It is hard on industry, however, for the wage earner who can afford to take $6 or $8 helps pull down the wages of other thousands who support not only themselves, but others.
Moreover, to put in one's days in hard labor simply to dress well, for that is the amount of it, is demoralizing. It is this emphasis on the matter which impels a reckless girl sometimes to sell herself for money to buy clothes. "I wanted the money," I heard a girl, arrested for her first street soliciting, tell the judge. "Had you no home?" "Yes." "A good home?" "Yes." "For what did you want money?" "Clothes."
"Gee, but I felt as if I would give anything for one of them willow plumes," a pretty sixteen-year-old girl told the police matron who had rescued her from a man with whom she had left home, because he promised her silk gowns and hats with feathers.
This ugly preoccupation with dress does not begin with the bottom of society. It exists there because it exists at the top and filters down. In each successive layer there are women to whom dress is as much of a vice as it was for the poor little girls I quote above. It is a vice curiously parallel to that of gambling among men. Women of great wealth not infrequently spend princely allowances and then run accounts which come into the courts by their inability or unwillingness to pay them. It is curious comment on women in a democracy that it should be possible to mention them in the same breath with Josephine, Empress of the French. Napoleon at the beginning of the Empire allowed Josephine $72,000 a year for her toilet; later he made it $90,000. But there was never a year she did not far outstrip the allowance. Masson declares that on an average she spent $220,000 a year, and the itemized accounts of the articles in her wardrobe give authority for the amount.
Josephine's case is of course exceptional in history. She was an untrained woman, generous and pleasure-loving, utterly without a sense of responsibility. She had all the instincts and habits of a demi-mondaine; moreover, she had been thrust into a position where she was expected to live up to traditions of great magnificence. Her passion for ornament had every temptation and excuse, for it was constantly excited by the hoards of greedy tradesmen and of no less greedy ladies-in-waiting who hung about her urging her to buy and give. It is hard to believe that Josephine's case could be even remotely suggested in our democracy; yet one woman in American society bought last summer in Europe a half-dozen nightgowns for which she paid a thousand dollars apiece. There are women who will start on a journey with a hundred or a hundred and fifty pairs of shoes. There are others who bring back from Europe forty or fifty new gowns for a season! What can one think of a bill of $500 for stockings in one season, of $20,000 for a season's gowns, coats and hats from one shop and as much more in the aggregate for the same articles in the same period from other shops; this showing was made in a recent divorce case.
What can one think of duties of over $30,000 paid on personal articles by one woman who yearly brings back similar quantities of jewelry and clothes. This $30,000 in duties meant an expenditure of probably about $100,000. It included over $1200 for hats, over $3000 for corsets and lingerie. This was undoubtedly exceptional; that is, few women of even great wealth buy so lavishly. Yet good round sums, even if they are small in comparison, are spent by many women in their European outings. They will bring from six to twelve gowns which will average at least $150 apiece, and an occasional woman will have a half-dozen averaging from $450 to $500 apiece. One might say that eight to twelve hats, costing $25 to $50 apiece, was a fair average, though $800 to $1200 worth is not so rare as to cause a panic at the customhouse.

- **AVAILABLE DATA**

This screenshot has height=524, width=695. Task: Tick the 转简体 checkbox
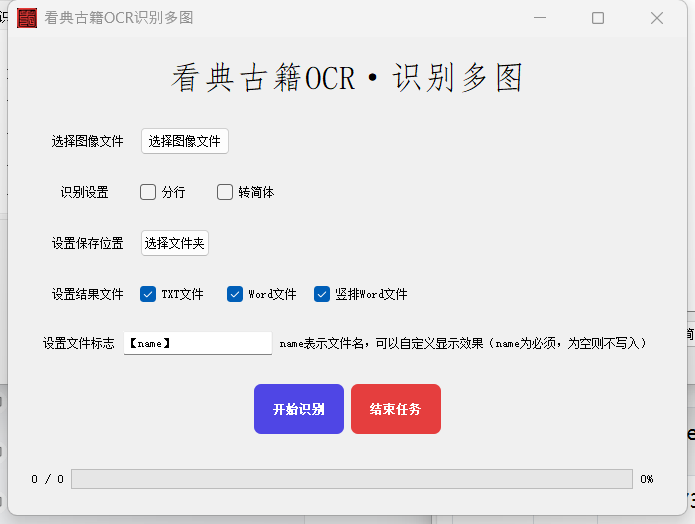coord(225,192)
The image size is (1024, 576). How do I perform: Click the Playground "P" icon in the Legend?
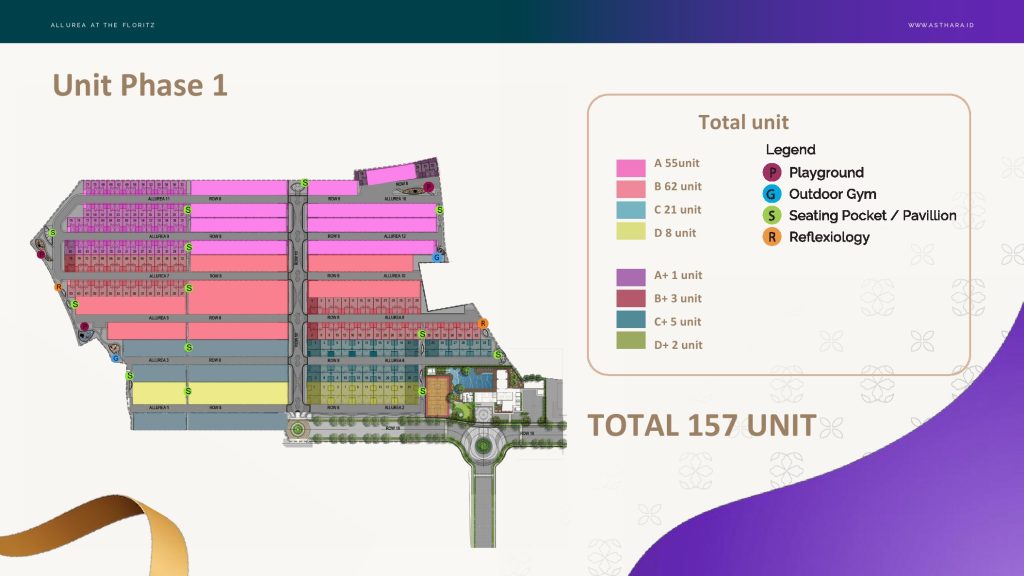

- **TASKS TO COMPLETE**
A - Repeat the passage of the essay on women's spending on dress from "It is hard on" to "hats with feathers.", word for word.
B - Write the next part of the essay on women's spending on dress, picking up after its final sentence.

- **FINAL ANSWERS**
A -
It is hard on industry, however, for the wage earner who can afford to take $6 or $8 helps pull down the wages of other thousands who support not only themselves, but others.
Moreover, to put in one's days in hard labor simply to dress well, for that is the amount of it, is demoralizing. It is this emphasis on the matter which impels a reckless girl sometimes to sell herself for money to buy clothes. "I wanted the money," I heard a girl, arrested for her first street soliciting, tell the judge. "Had you no home?" "Yes." "A good home?" "Yes." "For what did you want money?" "Clothes."
"Gee, but I felt as if I would give anything for one of them willow plumes," a pretty sixteen-year-old girl told the police matron who had rescued her from a man with whom she had left home, because he promised her silk gowns and hats with feathers.

B -
The comparative amounts which men and women spend affords an interesting comment on the relative importance which men and women attach to clothes. In one case of which I happen to know Mr. A. brought in $840 worth of wearing apparel: Mrs. A. nearly $10,000 worth, of which $7000 was for gowns. A man may have eight to ten suits of pajamas which cost him $10 apiece, a dozen or two waistcoats, a dozen or two shirts, a few dozen handkerchiefs and gloves, a dozen or so ties, eight or ten suits of clothes, but from $500 to $1000 will cover his wardrobe; his wife will often spend as much for hats alone as he does for an entire outfit!
The difficulty in these great expenditures is that they set a pace. To many women of wealth they are no doubt revolting. They recognize that there are only two classes of women who can justify them—the actress and the demi-mondaine. Yet insensibly many of these women yield to the pressure of temptation. The influence is subtle, often unconscious, and for this reason spreads the more widely. Women all over the country find that the pressure is to spend more for clothes each year. The standard changes. Occasions multiply. Fantasies entice. Before they know it their clothes are costing them a disproportionate sum—more than they can afford if their budget is to balance.
This does not apply to one class, it creeps steadily down to the very poor. Investigators of small household budgets lay it down as a rule that as the income increases the percentage spent for clothing increases more rapidly than for any other item. It is true in the professional classes, and especially burdensome there; for the income is usually small, but the social demand great.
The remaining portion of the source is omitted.